Insuring against the risks involved in sports has arguably never been more important. The amount of money now at stake, the scale and sophistication of tournaments, and the global geo-political landscape have all helped elevate risk levels.  
Take event organisation. All eyes were on the French authorities for the recent European Football Championships. Terrorism deterrence and response was a key issue before the tournament in light of recent terror attacks in Paris and Brussels. The U.S. went so far as to issue a formal travel warning to it citizens.1 Stakeholders will have had to review their insurance cover and wider risk management strategies (especially in light of the fact that terrorism is an often excluded risk). In the end, it was not terrorism but hooliganism that caught the headlines. This in itself could have had significant insurance repercussions for those who suffered loss, depending on whether or not specific insurance policies 1) existed, and 2) provided cover for loss suffered as a result of riots, civil unrest, vandalism, or hooliganism.
Then there are the risks facing teams and individual athletes. There were numerous reports of athletes such as Jessica Ennis-Hill, Andy Murray and Rory McIlroy consulting experts about the risks of the Zika virus in Brazil for Rio 2016.2 Rory McIlroy decided that it was a risk that he was unwilling to take.3 What would have happened if the Olympics had been postponed, or if something happened resulted in the cancellation of part or the entire event? That risk needed to be appropriately managed.
Risk managers, clubs, athletes, governing bodies and event organisers (amongst others) should all be seriously considering risk management day-to-day, and it ought to be an integral part of any individual or team’s commercial toolbox. This article explores some of the most common sports-related insurance policies that are available today and the legal issues involved in their effective deployment. 

CAREER ENDING INSURANCE

Sometimes, despite talent, athletes are prevented from fulfilling their potential due to career-ending injuries. Specific policies are available to cover athletes for loss of current and future potential earnings following an injury although they are often found within personal accident policies. Often the policy will provide sportspeople with a lump sum (tax-free) and can also include potential earnings from commercial sponsorships/ endorsements.
Fabrice Muamba memorably collapsed whilst playing for Bolton versus Tottenham Hotspur in 2012. Muamba was reportedly on c. £35,000 per week and was only 23 when his career was ended. Muamba did have insurance although the details are confidential. We do not know whether Muamba had a policy that paid a lump sum for lost potential earnings, but the potential total figure could have been huge. By way of illustration, if Muamba had stayed on £35,000 per week (it would likely have increased) for another ten years, he would have earned at least £18.2m before tax.

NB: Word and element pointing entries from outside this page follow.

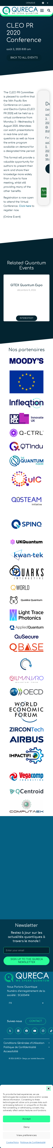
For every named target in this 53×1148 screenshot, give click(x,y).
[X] (10, 1031)
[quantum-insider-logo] (26, 461)
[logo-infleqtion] (26, 403)
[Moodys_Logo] (26, 361)
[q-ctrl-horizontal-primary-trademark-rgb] (26, 433)
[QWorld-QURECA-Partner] (26, 587)
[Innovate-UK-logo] (26, 418)
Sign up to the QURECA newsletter (26, 960)
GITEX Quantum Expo (25, 285)
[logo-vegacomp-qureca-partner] (26, 776)
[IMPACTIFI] (26, 755)
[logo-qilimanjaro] (26, 679)
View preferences (26, 1135)
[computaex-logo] (26, 806)
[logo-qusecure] (27, 637)
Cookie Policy (12, 1142)
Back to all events (24, 57)
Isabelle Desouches (37, 1058)
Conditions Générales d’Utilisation (24, 1043)
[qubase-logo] (26, 647)
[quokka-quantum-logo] (26, 600)
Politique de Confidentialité (32, 1142)
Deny (26, 1127)
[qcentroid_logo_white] (26, 792)
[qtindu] (26, 446)
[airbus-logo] (26, 739)
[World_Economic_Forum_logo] (26, 711)
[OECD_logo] (26, 692)
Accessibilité (11, 1051)
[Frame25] (26, 615)
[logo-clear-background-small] (20, 10)
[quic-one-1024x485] (26, 479)
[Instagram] (43, 1031)
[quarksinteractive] (26, 572)
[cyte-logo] (26, 663)
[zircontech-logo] (26, 729)
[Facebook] (26, 1031)
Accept (26, 1119)
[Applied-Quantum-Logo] (26, 627)
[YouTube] (35, 1031)
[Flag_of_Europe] (26, 381)
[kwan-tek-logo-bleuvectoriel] (26, 555)
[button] (48, 1088)
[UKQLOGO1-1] (26, 542)
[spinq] (26, 524)
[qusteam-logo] (26, 500)
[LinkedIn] (18, 1031)
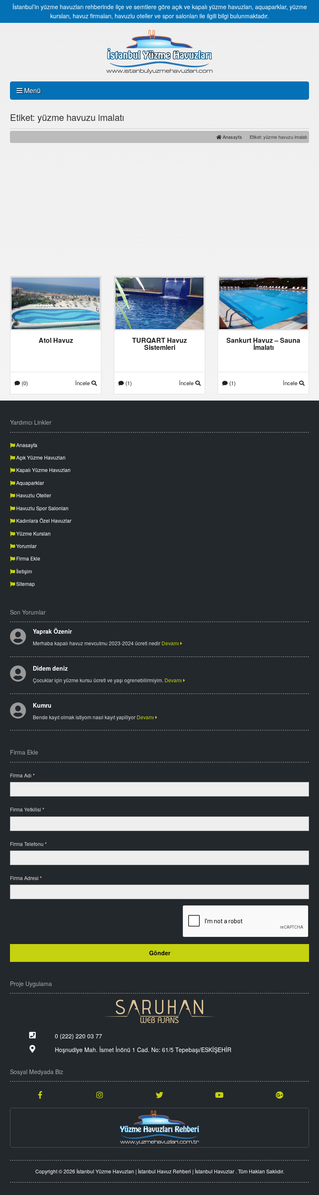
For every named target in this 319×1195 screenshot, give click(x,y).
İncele (83, 383)
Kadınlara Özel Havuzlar (43, 520)
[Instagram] (100, 1094)
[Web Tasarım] (159, 1011)
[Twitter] (159, 1094)
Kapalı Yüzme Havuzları (43, 469)
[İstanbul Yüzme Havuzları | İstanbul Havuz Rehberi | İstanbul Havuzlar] (159, 52)
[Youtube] (219, 1094)
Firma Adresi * (26, 877)
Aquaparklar (29, 482)
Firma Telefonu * (28, 843)
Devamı (171, 643)
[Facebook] (40, 1094)
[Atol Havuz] (56, 302)
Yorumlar (26, 545)
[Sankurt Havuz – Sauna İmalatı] (263, 302)
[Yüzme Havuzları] (159, 1127)
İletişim (23, 571)
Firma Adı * (22, 775)
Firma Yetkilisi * (27, 809)
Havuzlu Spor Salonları (42, 507)
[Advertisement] (159, 209)
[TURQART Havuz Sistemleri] (159, 302)
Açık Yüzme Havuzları (40, 457)
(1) (128, 383)
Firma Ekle (27, 558)
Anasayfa (231, 136)
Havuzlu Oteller (33, 495)
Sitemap (25, 583)
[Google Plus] (279, 1094)
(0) (24, 383)
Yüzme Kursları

Another notable example involves Steve Thompson (the retired England Rugby World Cup winning hooker). Thompson suffered what he thought was a career ending injury after damagin his neck playing for Northampton Saints. Thompson famously returned to the sport later that year after surgery and being passed fit to play. Thompson had received a significant pay-out from his insurers which he had to pay back before he could return to the sport. The policies should explicitly state that the athlete will not be able to compete professionally in the sport after they have made a claim. Thompson retired in 2011 after a recurrence of the original injury, and the details of a second insurance pay-out (if any) are unknown.